Enable users to upload and store custom LoRA models in their personal Azure Blob Storage, with intelligent just-in-time downloading and cache-aware job routing. This ADR combines user storage infrastructure with affinity-based job claiming to minimize model download times and improve job execution performance.

Key Capabilities:

  • User-owned LoRA storage in Azure Blob Storage
  • Just-in-time LoRA downloads on worker machines
  • Intelligent LRU + time-based cache eviction (50GB reserved, 7-day TTL)
  • Affinity-based job routing (prefer workers with cached LoRAs)
  • Non-blocking fallback to workers without cached models

North Star Alignment:

  • ✅ Supports predictive model management (Phase 2 goal)
  • ✅ Eliminates first-user wait times for popular LoRAs
  • ✅ Advances toward specialized machine pools
  • ✅ Improves job execution performance through cache-aware routing

Table of Contents

  1. Context
  2. Decision
  3. Architecture Design
  4. Implementation Specification
  5. Consequences
  6. Alternatives Considered
  7. Success Metrics
  8. Implementation Phases

Context

Current State

Existing LoRA Infrastructure:

  • EmProps_Lora_Loader custom node with Azure/AWS/GCS support
  • SQLite model_cache.db tracking model usage with LRU eviction
  • is_ignore flag preventing eviction of system LoRAs
  • Azure Blob Storage handlers for cloud downloads

Current Limitations:

  1. No user-owned LoRA storage capability
  2. All workers download LoRAs independently (no affinity routing)
  3. Redis job matching uses FIFO order (ignores cache state)
  4. First-user wait times for popular LoRAs (2-5 minutes)

Problem Statement

User Storage Problem: Users cannot upload and manage their own LoRA models.
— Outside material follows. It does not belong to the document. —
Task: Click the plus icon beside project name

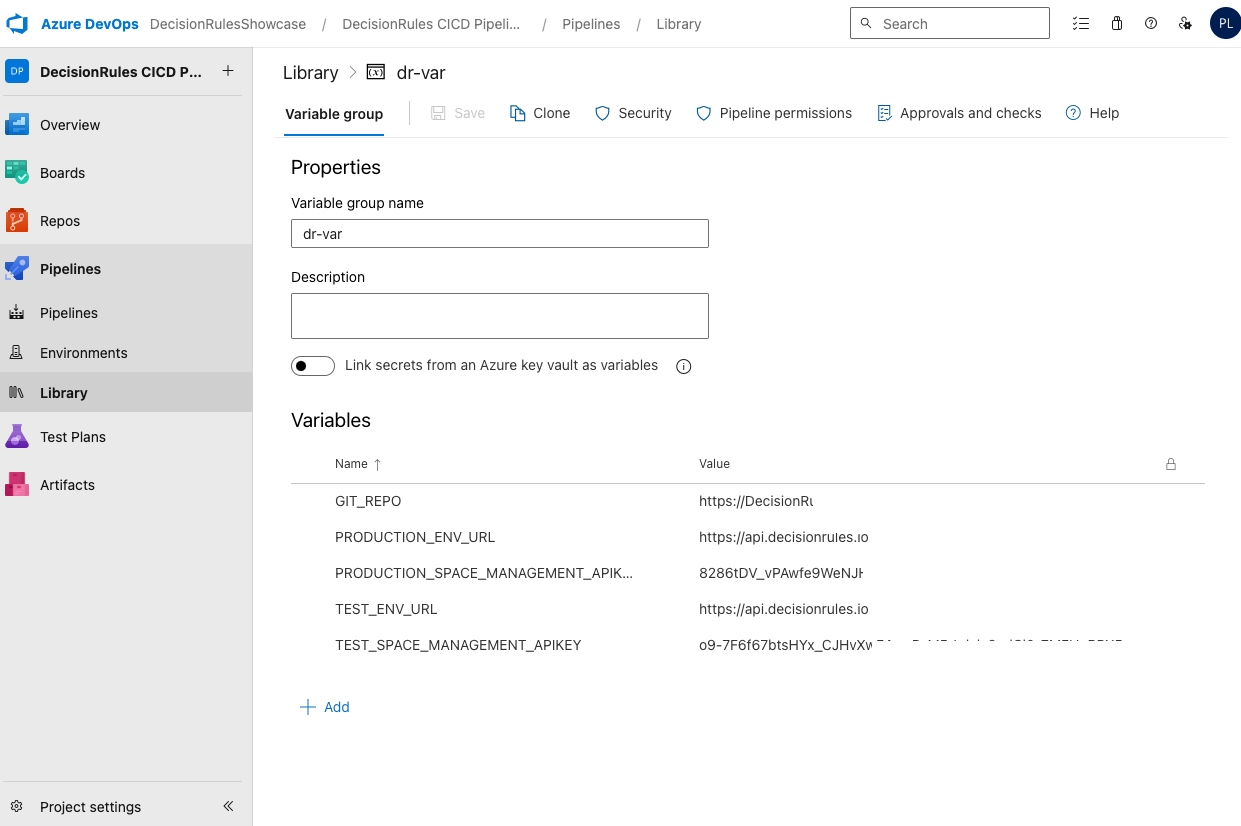Action: click(228, 71)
Current system only supports shared/system LoRAs baked into containers or downloaded from shared storage.

Performance Problem: When 3 workers can claim a job requiring a LoRA:

  • Worker A has the LoRA cached (ready in <1 second)
  • Worker B doesn't have it cached (5 minute download)
  • Worker C doesn't have it cached (5 minute download)

Current FIFO matching might assign to Worker B or C, causing unnecessary wait times.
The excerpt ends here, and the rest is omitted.